[Task]
Only the count is needed. Count the lines below with the word "Focus" in them.
[[ Data for this exercise, beginning ]]
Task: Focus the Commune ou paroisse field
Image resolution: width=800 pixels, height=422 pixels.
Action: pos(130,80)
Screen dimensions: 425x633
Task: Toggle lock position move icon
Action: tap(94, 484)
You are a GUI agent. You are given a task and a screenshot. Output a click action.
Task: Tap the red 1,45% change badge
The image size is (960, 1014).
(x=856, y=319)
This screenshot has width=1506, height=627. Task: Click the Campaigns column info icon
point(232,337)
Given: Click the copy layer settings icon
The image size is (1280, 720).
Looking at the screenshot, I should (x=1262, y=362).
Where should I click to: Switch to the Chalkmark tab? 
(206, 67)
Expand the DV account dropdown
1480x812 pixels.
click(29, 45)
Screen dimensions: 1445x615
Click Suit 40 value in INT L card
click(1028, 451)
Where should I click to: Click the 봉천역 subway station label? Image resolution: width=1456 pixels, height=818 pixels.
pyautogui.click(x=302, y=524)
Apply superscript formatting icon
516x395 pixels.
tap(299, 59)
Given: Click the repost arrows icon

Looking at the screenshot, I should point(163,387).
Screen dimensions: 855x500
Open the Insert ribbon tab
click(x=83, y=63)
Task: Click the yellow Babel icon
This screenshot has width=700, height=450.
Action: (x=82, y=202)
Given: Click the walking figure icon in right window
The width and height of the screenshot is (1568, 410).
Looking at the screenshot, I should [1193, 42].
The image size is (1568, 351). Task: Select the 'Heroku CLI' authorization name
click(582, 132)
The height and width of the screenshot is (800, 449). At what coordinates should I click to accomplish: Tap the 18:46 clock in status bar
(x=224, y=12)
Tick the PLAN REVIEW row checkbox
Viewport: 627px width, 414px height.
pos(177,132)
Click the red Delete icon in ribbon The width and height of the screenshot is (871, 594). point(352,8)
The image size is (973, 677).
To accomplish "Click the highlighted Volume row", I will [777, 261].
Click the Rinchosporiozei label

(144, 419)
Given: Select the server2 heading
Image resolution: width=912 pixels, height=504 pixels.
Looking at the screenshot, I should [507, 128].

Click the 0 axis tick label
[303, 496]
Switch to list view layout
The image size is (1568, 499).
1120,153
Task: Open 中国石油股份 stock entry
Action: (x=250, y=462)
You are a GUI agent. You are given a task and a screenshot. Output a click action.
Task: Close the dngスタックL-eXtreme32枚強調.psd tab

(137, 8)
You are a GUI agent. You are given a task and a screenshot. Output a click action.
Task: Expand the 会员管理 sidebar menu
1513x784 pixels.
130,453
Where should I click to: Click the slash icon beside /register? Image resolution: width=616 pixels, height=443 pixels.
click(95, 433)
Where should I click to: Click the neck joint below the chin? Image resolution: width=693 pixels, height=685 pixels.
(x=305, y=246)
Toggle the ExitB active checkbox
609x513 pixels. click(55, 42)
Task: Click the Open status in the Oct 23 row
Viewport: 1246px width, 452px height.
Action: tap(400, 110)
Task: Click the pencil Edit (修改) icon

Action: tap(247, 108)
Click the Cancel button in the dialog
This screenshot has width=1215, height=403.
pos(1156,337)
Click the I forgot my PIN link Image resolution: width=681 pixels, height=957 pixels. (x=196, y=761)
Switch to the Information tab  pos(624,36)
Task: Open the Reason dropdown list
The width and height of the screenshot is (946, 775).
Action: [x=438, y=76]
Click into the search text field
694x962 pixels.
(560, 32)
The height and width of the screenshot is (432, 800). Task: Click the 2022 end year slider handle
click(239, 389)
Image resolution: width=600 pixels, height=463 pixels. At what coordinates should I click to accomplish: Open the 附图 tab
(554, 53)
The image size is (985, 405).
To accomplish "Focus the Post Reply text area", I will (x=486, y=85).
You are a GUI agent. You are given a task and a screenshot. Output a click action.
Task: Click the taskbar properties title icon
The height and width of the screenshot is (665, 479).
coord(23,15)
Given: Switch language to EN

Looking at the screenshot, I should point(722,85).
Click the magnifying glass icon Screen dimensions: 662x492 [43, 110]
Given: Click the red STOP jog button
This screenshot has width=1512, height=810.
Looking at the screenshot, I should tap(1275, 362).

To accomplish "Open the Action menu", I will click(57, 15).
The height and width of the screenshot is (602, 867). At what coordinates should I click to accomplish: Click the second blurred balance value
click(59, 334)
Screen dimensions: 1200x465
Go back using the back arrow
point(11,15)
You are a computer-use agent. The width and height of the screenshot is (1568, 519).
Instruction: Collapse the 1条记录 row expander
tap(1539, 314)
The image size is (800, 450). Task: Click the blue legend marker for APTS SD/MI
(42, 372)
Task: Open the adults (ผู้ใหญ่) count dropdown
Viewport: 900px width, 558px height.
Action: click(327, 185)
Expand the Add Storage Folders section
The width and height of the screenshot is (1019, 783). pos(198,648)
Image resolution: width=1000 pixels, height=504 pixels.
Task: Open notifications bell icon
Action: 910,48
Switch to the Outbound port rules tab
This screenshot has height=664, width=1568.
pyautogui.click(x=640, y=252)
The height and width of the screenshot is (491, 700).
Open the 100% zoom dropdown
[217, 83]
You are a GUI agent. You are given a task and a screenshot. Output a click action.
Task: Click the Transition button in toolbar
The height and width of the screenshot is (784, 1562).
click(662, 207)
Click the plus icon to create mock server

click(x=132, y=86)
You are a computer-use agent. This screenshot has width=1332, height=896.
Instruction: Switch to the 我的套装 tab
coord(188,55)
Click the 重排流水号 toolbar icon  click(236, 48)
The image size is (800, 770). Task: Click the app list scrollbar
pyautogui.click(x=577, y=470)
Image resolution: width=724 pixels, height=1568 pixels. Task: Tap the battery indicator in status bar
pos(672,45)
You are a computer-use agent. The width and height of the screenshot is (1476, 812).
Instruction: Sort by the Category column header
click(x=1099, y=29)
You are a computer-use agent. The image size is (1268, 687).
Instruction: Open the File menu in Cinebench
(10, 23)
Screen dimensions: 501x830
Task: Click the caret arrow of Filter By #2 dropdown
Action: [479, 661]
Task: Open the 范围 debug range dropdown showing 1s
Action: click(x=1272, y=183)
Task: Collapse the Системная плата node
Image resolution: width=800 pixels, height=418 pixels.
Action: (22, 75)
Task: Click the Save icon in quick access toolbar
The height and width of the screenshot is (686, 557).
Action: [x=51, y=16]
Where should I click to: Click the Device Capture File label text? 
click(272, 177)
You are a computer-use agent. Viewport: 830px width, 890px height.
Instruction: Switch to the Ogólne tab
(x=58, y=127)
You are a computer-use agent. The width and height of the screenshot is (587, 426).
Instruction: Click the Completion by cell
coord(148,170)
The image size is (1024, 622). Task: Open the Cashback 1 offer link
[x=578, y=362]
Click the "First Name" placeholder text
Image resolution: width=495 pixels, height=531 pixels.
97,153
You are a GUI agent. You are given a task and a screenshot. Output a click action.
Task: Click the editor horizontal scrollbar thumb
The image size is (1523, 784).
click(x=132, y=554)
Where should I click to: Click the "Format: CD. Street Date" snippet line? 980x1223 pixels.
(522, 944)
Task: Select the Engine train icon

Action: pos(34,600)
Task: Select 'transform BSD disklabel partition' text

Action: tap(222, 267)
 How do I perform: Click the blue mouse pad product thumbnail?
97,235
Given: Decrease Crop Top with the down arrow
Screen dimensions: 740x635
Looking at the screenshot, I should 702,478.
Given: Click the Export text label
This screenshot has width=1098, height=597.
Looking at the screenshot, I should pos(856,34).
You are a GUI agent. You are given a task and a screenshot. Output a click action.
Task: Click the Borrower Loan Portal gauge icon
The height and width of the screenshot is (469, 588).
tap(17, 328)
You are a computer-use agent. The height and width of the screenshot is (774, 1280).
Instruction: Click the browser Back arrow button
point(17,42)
[[ Data for this exercise, end ]]
[The answer]
2